Description changed:

--- 
+++ 
@@ -1,4 +1,4 @@
-Building the Sage reference manual can use significant computer resources.  Easing the burden could speed up Sage development.
+Building the Sage reference manual can take a significant amount of time. Decreasing this time could speed up Sage development.

 The patch is large, but most of it consists of moving files from one location to another, as described below.  A summary of the changes:
jdemeyer commented 12 years ago
comment:35

Replying to @jhpalmieri:

Some other possible changes: in the parallel-building code (from builder.py)

            from multiprocessing import Pool, cpu_count
            max_cpus = 8 if SAGE_PARALLEL_DOCBUILD else 1
            pool = Pool(min(max_cpus, cpu_count()))

perhaps change "else 1" to "else 2"?

Why? It wouldn't make sense to build with more processes than there are CPUs.

We could also change "pool" to just "Pool(cpu_count())" or "Pool(int(1.5 * cpu_count()))" or something like that, eliminating the minimum of 8 and possibly increasing the maximum.

Why? It wouldn't make sense to build with more processes than there are CPUs.

As I mentioned on sage-devel, I don't like that there is an option to doctest in parallel, a different option to build the docs in parallel, a different option to build in parallel... I would say: let there be one environment variable SAGE_NUM_PROCESSES or something like that and use that for everything.

jhpalmieri commented 12 years ago
comment:36

Replying to @jdemeyer:

Replying to @jhpalmieri:

Some other possible changes: in the parallel-building code (from builder.py)

            from multiprocessing import Pool, cpu_count
            max_cpus = 8 if SAGE_PARALLEL_DOCBUILD else 1
            pool = Pool(min(max_cpus, cpu_count()))

perhaps change "else 1" to "else 2"?

Why? It wouldn't make sense to build with more processes than there are CPUs.

This version still does min(max_cpus, cpu_count()), so it won't use more processes than there are CPUs.

We could also change "pool" to just "Pool(cpu_count())" or "Pool(int(1.5 * cpu_count()))" or something like that, eliminating the minimum of 8 and possibly increasing the maximum.

Why? It wouldn't make sense to build with more processes than there are CPUs.

I see lots of suggestions on the internet to set MAKE=make -jN where N is 1.5 * (the number of cpus), or 1 or 2 more than the number of cpus. Why not here as well?

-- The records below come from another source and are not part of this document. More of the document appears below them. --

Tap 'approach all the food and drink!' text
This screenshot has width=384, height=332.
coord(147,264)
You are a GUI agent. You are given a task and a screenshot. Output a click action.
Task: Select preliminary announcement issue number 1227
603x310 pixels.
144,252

As I mentioned on sage-devel, I don't like that there is an option to doctest in parallel, a different option to build the docs in parallel, a different option to build in parallel... I would say: let there be one environment variable SAGE_NUM_PROCESSES or something like that and use that for everything.

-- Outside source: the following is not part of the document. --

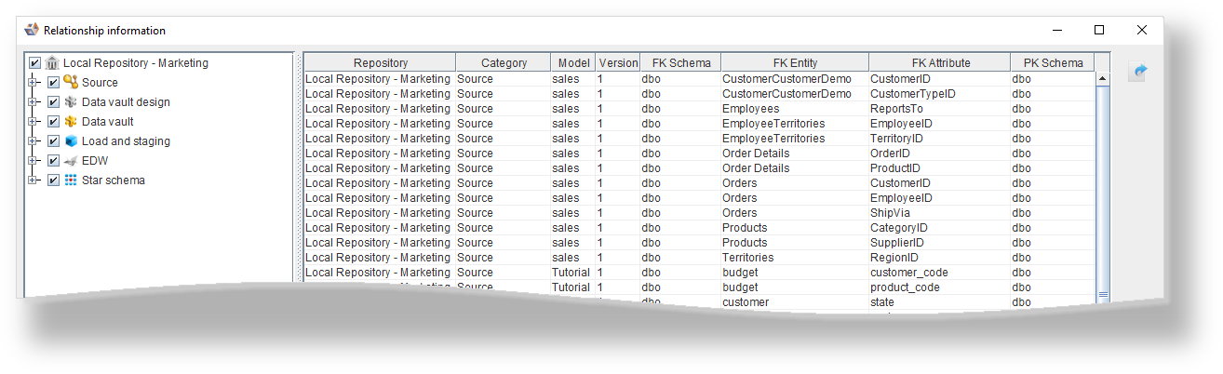
Task: Click the Category column header
Action: tap(504, 62)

I think maybe two variables: one (SAGE_PARALLEL) to enable parallel processes, one (SAGE_NUM_THREADS) to determine the maximum number of processes. The first could be "no" by default, and the second could be "0" by default, meaning use cpu_count() or min(8, cpu_count()) or some other variant on this, the way we do with NUM_THREADS in Makefile and sage-ptest. Then it's easy to turn on and off without remembering how many cores your machine has.

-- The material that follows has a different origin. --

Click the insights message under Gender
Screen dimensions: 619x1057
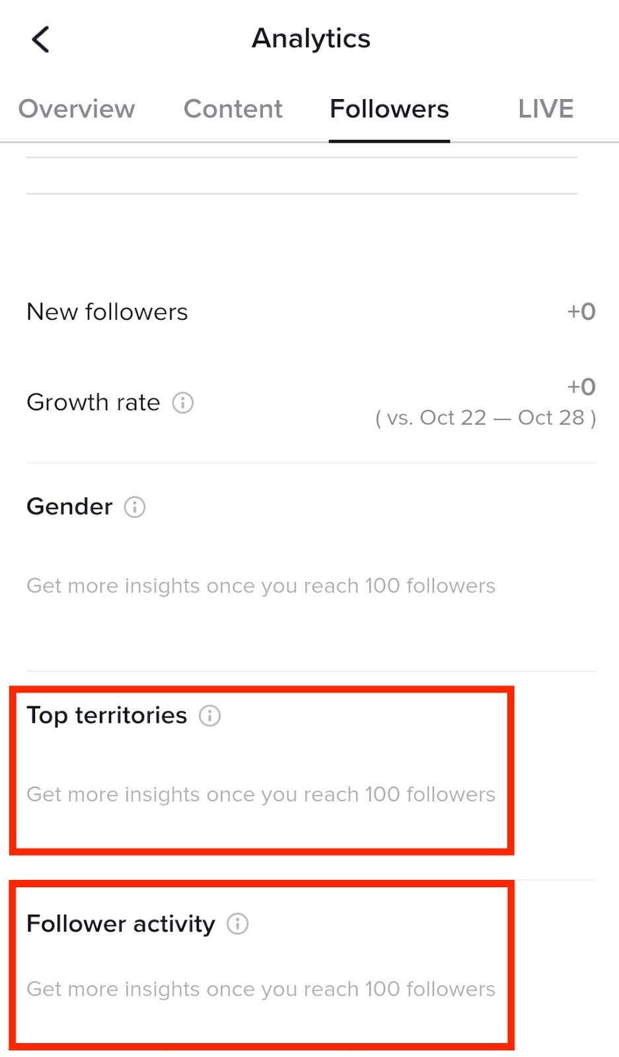[261, 586]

williamstein commented 12 years ago
comment:37

Why not exactly one environment variable "MAKE" which gets set to "make -jN" for some N, and that is it? I suggest this, since that's what I'm used to already for years. I don't claim it is the best solution, but it's in all my .bash* files already, and as John points out above it is documented already all over. Why don't we just stick with it?